La Vie du Rail
- Status: Active
- Founded: 1952
- Founder: SNCF
- Country of origin: France
- Headquarters location: Auray, Brittany
- Publication types: La Vie du Rail magazine Ville, rail & transports Rail Passion
- Nonfiction topics: Rail transport
- Official website: www.vdr-multimedia.com

= La Vie du Rail =

La Vie du Rail (Railway Life) is a French publishing group headquartered in Auray, which specialises in magazines and books about rail transport, and transport more generally. The editor-in-chief is Vincent Lalu.

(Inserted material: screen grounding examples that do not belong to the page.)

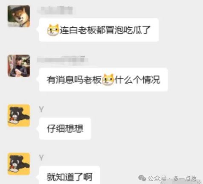Select the 仔细想想 message bubble
Image resolution: width=203 pixels, height=184 pixels.
point(65,129)
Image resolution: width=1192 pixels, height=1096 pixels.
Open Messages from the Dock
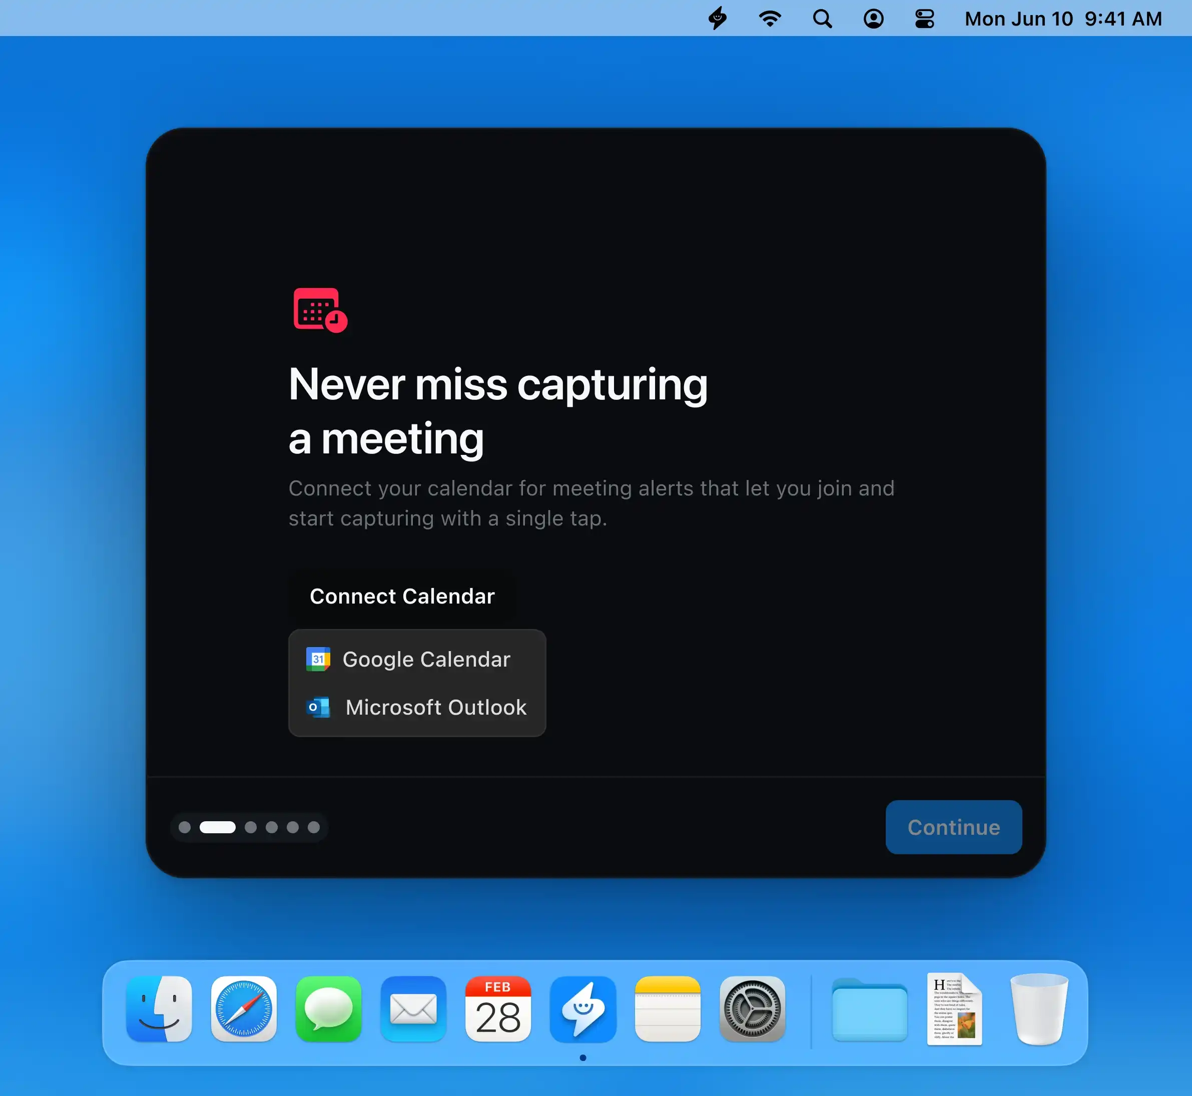coord(329,1010)
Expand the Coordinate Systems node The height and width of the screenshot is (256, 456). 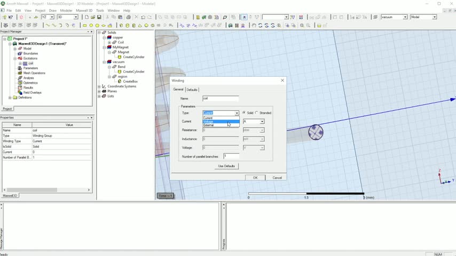click(99, 86)
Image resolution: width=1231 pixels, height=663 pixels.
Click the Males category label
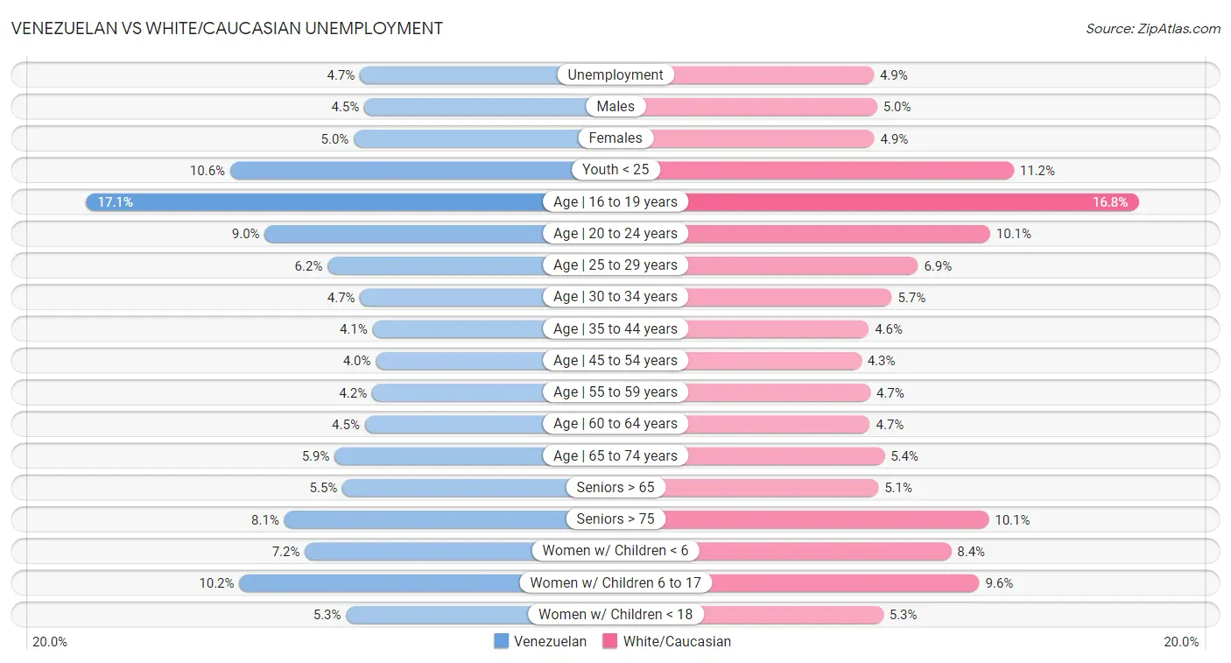[x=616, y=107]
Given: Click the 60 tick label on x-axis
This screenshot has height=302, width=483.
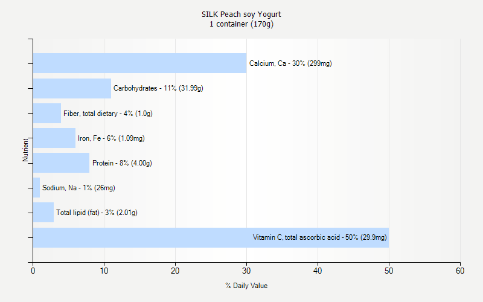Looking at the screenshot, I should [x=460, y=271].
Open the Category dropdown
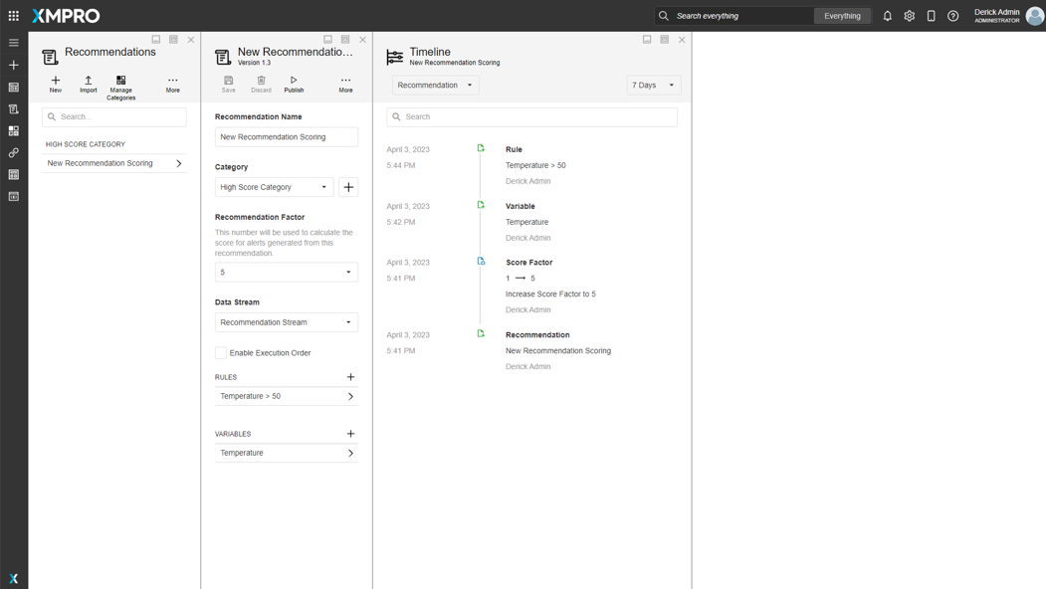 [275, 187]
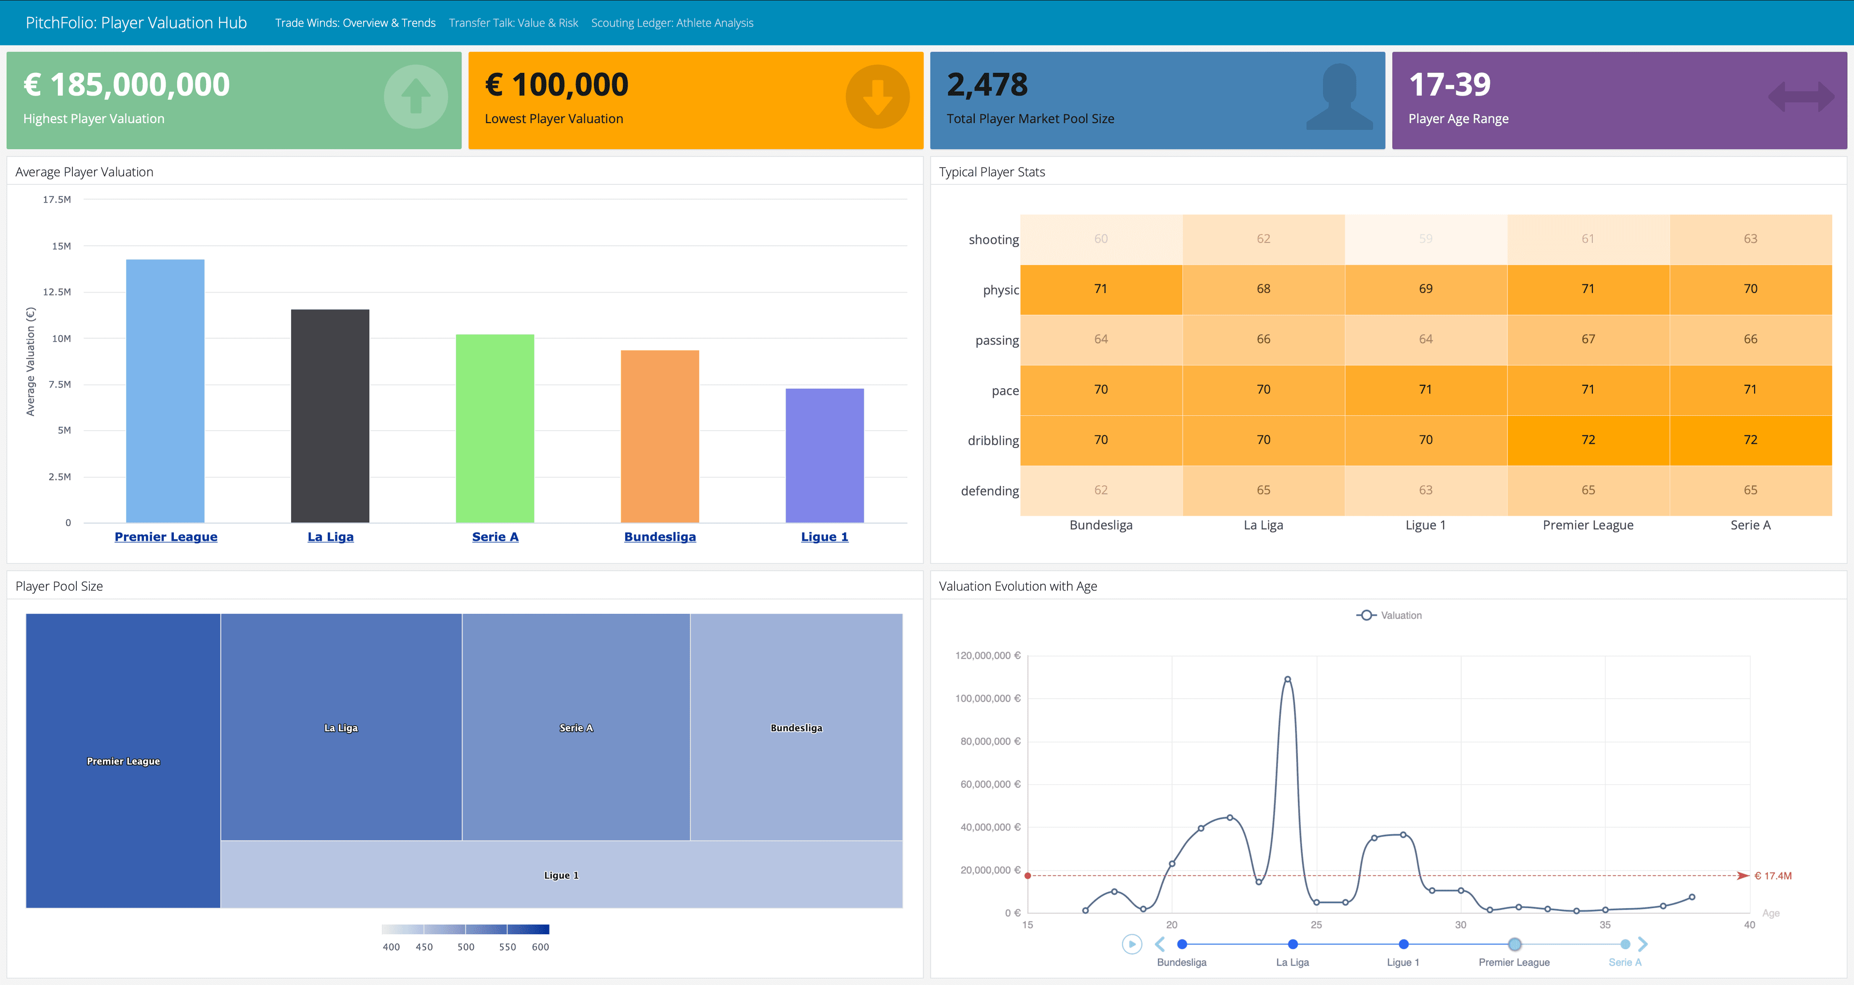Switch to the Transfer Talk: Value & Risk tab
Screen dimensions: 1854x985
point(514,22)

It was started in 1952 as an in-house publication of the SNCF, taking over the role played by Notre Métier ("Our trade") since 1938. In 1965 it became a weekly paid-for magazine independent of the SNCF, which retains a minority share in the company. The name then passed to the special-interest publishing house.

==Titles==
Since 2002, so as to diversify its customer base, la Vie du Rail has split its coverage and publishes:
- La Vie du Rail magazine, generalist weekly centring on rail transport with an average circulation of over 100,000.
- Ville, rail & transports ("Town, rail & transport"): Initially weekly and titled Rail & Transport, it was then published every two weeks as Ville & transports magazine. In 2009 it merged with La Vie du rail international. It is aimed at those working in the transport sector.
- Historail, quarterly, specialising in rail history.
- Rail Passion, approximately 100-page monthly with an average circulation of 40,000 copies.

==Commercial structure==
Shares in the company are split between:
- Vincent Lalu et Associés, 71%
- SNCF, 10%
- Société du personnel de La Vie du Rail, 5%
- Groupe La Vie-Le Monde, 5%
- Groupe Ouest-France, 5%
- Mutuelle d'assurance des artisans de France, 4%.